Daniel Dougherty-Samowitz, Staff Wtriter
Major League Baseball has always been an old school game. America’s pastime is filled with purists who don’t want technology infiltrating and ruining their authentic sport any more than it already has. However, in the age of high definition television and slow motion replay, the majority of fans and players have argued that it’s time for a change. With everyone having the ability to decipher calls instantly, umpires have come under heavy scrutiny. As seen last postseason, missed calls can seriously alter not only the outcome of a game, but the course of a team’s season (see Cardinals vs. Braves Wild Card Game.) Over the past decade, the MLB has fallen well behind the technological curve compared to its counterparts in the NFL, NBA and the NCAA.
Realizing the league is in desperate need of a twenty first century makeover, Commissioner Bud Selig announced the proposal in August, calling it “a historic moment.” Selig unveiled the leagues plan to expand the video review process. Similar to the NFL, managers will have the ability to challenge an umpire’s calls. Each manager will be allowed one challenge during the first six innings of play and two for the rest of the game. The early inning protest does not carry over to the final three innings and if a manager wins the appeal, they keep the challenge. Let it be noted that not all calls are going to be reviewable; an example being balls and strikes. The final details of what can and cannot be challenged will be negotiated with the owners and Player’s Association after the season.

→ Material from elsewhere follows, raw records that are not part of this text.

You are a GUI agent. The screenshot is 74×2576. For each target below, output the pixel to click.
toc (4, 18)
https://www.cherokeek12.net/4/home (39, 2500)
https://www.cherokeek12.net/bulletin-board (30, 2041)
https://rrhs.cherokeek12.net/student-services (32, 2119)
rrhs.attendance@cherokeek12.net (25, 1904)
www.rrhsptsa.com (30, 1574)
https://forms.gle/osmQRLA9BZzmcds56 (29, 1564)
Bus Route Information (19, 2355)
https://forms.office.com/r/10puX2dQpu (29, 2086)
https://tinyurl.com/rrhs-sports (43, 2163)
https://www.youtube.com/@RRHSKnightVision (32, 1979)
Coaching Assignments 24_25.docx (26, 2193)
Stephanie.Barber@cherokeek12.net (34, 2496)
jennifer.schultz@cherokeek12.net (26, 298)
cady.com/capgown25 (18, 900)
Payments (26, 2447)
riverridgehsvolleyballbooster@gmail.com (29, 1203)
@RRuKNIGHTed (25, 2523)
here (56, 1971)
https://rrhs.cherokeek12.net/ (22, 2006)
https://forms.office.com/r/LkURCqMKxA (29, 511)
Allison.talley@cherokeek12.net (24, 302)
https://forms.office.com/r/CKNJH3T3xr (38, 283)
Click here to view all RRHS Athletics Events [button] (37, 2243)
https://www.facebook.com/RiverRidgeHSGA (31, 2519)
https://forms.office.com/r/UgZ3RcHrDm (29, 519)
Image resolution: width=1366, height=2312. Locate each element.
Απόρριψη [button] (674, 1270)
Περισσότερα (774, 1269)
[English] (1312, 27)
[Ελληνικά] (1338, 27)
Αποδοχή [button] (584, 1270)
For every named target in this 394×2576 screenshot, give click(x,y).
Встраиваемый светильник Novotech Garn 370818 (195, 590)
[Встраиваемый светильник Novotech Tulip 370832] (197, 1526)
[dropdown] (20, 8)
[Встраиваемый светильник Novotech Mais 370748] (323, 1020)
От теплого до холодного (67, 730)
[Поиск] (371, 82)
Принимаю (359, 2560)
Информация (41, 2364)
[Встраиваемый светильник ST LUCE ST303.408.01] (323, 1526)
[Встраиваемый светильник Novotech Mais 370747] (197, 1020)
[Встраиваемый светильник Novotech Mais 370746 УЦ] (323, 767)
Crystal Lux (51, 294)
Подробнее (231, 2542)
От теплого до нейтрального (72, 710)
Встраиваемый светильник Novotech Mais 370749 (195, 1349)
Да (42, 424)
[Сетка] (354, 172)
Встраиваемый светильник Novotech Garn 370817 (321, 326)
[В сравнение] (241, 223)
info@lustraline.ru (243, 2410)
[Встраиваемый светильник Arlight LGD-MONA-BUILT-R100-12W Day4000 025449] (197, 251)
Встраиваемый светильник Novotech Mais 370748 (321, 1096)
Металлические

Many purists will argue that this will disrupt the ebb and flow of the game. Taking that into consideration, one of the new stipulations will be that reviews will not be done by the umpires on the field, but by a crew watching the games at MLB headquarters in New York. According to statistics released by the MLB, the average reviewed play takes three minutes and four seconds. After some tests, the new standard review time will be approximately one minute and fifteen seconds. This upcoming November, all thirty owners will decide on the replay changes, with a 75 percent vote needed for ratification.